Saved entries:
********************

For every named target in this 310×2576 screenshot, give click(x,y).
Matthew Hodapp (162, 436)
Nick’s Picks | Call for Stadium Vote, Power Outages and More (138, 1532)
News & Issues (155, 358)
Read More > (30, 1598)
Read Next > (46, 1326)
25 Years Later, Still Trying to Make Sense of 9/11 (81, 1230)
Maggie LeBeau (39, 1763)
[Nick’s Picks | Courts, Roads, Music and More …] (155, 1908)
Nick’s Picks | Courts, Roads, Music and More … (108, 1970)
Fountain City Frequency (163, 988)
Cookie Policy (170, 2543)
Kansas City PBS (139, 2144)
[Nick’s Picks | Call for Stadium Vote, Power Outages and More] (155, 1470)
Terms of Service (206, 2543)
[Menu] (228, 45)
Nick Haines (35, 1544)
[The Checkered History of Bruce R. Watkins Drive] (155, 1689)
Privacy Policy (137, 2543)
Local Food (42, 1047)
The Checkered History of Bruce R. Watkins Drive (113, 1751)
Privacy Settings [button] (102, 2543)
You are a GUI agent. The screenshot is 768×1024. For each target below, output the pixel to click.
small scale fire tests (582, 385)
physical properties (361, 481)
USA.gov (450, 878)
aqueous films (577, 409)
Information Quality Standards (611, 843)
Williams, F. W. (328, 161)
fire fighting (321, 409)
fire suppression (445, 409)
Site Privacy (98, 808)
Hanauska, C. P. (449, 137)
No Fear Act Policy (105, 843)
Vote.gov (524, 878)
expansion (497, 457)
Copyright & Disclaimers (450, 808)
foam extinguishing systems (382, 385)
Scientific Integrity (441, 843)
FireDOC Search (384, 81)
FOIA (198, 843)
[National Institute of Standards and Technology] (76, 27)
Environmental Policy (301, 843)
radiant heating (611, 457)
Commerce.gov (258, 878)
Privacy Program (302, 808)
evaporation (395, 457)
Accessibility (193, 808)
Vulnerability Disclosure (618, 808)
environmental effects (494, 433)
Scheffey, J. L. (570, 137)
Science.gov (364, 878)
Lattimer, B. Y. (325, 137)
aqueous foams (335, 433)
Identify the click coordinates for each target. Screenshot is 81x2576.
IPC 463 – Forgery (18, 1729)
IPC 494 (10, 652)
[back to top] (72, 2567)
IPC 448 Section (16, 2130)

********************

- [What you will do] All lines above from the line with "Read Next > (46, 1326)" through the line with "Privacy Policy (137, 2543)", both included, are to be set down exactly, with nothing else.

- [Response]
Read Next > (46, 1326)
25 Years Later, Still Trying to Make Sense of 9/11 (81, 1230)
Maggie LeBeau (39, 1763)
[Nick’s Picks | Courts, Roads, Music and More …] (155, 1908)
Nick’s Picks | Courts, Roads, Music and More … (108, 1970)
Fountain City Frequency (163, 988)
Cookie Policy (170, 2543)
Kansas City PBS (139, 2144)
[Nick’s Picks | Call for Stadium Vote, Power Outages and More] (155, 1470)
Terms of Service (206, 2543)
[Menu] (228, 45)
Nick Haines (35, 1544)
[The Checkered History of Bruce R. Watkins Drive] (155, 1689)
Privacy Policy (137, 2543)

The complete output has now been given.